近くの(アーキバスグループの)スーパーマーケットで一週間分の食品を買い込む。

あとは残り少なくなっていたコーヒーや調味料なども。

使えるもの(社員割引)はありがたく使わせてもらおう。

 

「迅、袋・・・・・片方持つ」

「ああ、助かる・・・・・簪?何故手を・・・・・」

「だめ・・・・・かな?・・・・・嫌なら、離すけど・・・・・」

 

簪が空いた手に細い指を絡ませながら、言う。

繋いだ手から低めの彼女の体温と、繊細さがダイレクトに伝わってくる。

・・・・・ふぅ。

 

「・・・・・・・・・・嫌では、無い」

「!!」

 

わざわざ、解く必要も・・・・・無いだろう。

そういう事だ。

 

「ああ・・・・・帰ろうか、簪」

「うん・・・・・ふふっ」

 

彼女と手を繋いで歩く。

二人で歩くのは何時もの事の筈なのに、手を繋ぐだけで此処まで感じ方が違うのか。

簪が確かめる様に握る力を強くして、俺は何と無く握り返したりして。

それは不思議な感覚で、何時もと違って少し気まずく・・・・・でも、心地良かった。

ふと・・・・・今だけは、唯の俺で居られた様な気がした。

 

「楽しかったね」

「ああ」

 

――全く・・・・・魅力的過ぎる。

 

 

 







かんちゃん
主人公の理性への衝撃力は重ショ並。
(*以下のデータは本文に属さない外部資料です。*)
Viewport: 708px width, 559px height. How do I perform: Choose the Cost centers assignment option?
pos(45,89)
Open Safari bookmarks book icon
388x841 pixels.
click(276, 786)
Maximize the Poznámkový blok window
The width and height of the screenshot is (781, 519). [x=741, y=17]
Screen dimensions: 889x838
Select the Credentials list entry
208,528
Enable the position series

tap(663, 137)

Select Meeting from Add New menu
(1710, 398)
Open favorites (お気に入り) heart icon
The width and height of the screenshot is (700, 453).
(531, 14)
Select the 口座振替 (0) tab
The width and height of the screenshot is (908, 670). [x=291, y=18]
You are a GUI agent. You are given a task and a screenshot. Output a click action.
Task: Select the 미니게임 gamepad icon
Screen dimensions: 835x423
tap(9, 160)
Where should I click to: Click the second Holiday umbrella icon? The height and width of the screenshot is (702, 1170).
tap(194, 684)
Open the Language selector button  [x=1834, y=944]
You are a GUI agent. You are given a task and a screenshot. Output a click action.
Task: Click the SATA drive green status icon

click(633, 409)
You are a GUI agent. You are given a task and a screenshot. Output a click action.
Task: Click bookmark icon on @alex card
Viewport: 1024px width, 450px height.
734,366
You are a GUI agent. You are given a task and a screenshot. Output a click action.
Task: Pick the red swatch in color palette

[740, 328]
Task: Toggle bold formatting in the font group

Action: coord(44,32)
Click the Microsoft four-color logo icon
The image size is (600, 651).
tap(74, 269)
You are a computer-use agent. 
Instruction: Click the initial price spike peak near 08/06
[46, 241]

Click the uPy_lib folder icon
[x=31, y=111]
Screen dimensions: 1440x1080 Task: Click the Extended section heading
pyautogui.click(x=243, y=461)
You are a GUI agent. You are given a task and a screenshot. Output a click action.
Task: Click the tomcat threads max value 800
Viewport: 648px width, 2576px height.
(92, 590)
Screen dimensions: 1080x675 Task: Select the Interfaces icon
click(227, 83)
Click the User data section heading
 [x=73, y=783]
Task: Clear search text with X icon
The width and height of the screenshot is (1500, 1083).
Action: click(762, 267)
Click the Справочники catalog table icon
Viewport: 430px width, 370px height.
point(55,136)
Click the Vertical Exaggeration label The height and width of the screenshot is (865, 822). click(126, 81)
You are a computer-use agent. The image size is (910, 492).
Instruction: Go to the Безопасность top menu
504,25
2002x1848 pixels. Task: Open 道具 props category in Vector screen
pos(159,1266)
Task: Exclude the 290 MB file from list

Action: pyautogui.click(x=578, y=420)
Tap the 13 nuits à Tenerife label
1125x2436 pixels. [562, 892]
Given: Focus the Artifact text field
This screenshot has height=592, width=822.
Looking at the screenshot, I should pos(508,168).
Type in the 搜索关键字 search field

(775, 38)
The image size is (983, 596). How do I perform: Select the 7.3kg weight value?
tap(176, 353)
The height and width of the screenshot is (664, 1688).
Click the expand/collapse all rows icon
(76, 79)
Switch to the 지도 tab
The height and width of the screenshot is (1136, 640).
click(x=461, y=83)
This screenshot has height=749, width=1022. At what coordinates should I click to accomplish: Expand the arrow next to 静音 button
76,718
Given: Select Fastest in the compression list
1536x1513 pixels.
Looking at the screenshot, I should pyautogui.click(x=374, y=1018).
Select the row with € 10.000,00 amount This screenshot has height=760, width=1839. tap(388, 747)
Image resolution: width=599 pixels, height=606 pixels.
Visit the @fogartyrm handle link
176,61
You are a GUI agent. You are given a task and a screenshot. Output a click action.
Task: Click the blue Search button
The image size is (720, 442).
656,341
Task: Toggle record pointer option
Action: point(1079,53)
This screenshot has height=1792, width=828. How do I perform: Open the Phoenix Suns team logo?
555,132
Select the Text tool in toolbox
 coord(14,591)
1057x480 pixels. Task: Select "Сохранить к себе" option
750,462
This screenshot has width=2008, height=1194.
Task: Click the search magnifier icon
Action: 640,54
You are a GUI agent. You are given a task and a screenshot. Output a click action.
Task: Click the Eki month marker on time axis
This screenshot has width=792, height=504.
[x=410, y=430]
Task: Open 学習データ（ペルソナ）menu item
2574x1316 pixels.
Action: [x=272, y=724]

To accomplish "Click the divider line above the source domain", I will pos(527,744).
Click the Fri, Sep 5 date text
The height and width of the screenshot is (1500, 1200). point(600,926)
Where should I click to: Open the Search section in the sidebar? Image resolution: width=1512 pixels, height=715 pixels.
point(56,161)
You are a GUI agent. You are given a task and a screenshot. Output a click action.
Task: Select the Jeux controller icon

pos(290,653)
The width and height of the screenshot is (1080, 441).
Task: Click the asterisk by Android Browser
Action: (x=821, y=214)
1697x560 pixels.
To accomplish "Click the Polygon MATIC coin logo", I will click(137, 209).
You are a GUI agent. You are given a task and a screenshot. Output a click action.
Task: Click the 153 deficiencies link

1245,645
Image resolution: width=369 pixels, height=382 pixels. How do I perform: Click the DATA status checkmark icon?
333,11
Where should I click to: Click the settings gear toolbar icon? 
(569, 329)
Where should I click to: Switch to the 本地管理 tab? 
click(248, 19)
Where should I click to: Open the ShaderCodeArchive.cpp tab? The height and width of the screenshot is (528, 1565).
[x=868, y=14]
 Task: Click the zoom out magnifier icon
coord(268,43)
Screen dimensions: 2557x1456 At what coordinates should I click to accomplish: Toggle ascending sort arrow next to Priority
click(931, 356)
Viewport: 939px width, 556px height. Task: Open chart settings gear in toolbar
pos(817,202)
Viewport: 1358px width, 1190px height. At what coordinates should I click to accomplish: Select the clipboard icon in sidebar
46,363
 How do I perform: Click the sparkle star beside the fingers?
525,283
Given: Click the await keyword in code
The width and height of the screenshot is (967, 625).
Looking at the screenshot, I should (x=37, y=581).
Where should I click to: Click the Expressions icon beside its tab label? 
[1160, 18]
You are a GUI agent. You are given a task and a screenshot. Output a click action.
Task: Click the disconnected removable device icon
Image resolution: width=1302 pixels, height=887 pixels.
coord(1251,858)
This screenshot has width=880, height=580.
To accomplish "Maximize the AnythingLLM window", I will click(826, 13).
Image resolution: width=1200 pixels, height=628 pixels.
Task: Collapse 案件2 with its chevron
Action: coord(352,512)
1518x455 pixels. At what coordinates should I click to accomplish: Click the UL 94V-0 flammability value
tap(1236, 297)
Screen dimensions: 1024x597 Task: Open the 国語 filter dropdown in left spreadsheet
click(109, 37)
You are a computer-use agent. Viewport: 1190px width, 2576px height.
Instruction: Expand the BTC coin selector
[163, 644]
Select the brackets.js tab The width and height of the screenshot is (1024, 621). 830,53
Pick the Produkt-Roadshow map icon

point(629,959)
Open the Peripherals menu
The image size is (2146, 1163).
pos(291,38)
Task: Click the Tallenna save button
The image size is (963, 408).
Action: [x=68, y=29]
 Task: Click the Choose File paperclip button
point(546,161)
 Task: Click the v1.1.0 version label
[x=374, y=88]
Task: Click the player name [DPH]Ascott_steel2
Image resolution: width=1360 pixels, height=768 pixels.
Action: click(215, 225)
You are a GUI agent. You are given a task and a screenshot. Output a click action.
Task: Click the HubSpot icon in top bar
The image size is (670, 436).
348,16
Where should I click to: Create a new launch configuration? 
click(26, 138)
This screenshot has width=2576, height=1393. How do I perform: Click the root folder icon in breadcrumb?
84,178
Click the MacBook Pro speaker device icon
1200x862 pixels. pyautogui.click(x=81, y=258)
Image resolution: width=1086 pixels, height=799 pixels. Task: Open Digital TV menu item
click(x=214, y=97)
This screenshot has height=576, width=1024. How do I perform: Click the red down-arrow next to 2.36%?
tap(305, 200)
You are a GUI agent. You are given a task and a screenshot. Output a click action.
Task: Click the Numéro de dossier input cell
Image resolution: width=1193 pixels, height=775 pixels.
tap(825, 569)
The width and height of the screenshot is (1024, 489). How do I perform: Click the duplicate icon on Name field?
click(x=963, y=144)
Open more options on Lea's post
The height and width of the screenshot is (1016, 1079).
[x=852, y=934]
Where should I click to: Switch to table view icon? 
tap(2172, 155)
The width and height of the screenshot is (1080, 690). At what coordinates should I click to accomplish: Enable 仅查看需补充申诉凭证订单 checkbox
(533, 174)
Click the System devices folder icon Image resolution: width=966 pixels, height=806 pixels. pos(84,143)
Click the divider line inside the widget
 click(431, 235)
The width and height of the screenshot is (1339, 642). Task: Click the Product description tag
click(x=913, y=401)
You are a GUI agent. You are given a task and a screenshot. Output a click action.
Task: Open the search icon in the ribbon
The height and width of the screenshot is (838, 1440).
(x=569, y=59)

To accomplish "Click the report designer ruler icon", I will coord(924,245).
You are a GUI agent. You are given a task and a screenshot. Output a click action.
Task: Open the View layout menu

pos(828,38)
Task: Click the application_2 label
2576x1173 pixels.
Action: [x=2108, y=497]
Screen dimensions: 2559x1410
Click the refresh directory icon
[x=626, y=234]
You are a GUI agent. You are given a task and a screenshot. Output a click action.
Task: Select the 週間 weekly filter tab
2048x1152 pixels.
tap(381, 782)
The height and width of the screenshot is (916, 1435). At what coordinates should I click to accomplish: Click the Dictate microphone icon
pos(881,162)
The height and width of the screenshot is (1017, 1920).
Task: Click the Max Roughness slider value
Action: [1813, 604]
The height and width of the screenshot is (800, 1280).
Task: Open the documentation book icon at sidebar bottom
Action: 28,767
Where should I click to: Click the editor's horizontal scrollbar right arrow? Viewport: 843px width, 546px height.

そろそろアサルトブーストで突っ込んで来てパイルバンカーを決めに来る。薄々、主人公の歪さに気付いている。でもそんな所も・・・・・。

主人公
理性がスタッガーしない様に必死。束が称した通り、彼は『凡人』で争い事に無縁な『普通』の人間だったのだ。

メノ・ルー
スネイルによってアーキバス入社すぐにヴェスパー部隊に放り込まれた娘。『オープンフェイス』の2号機『プリミティブライト』を受領した。戦いは嫌いだが、迅の計らいにより戦闘というよりも機体制御系のデバック要員として配置されたことや、ヴェスパーの雰囲気は気に入った等の理由があり、ちょっと頑張ってみようと思っている。






たばねん
割と本当に凡人君こと主人公に同情している。だけどそれとこれとは別の話だよね!というノリ。

ごす
この後カーラから聞いて娘が嫁に行く時の父親の顔をしていた。V.Ⅰ・・・・・どんな男か見極める為にも何時かは会わなければならないな、とも。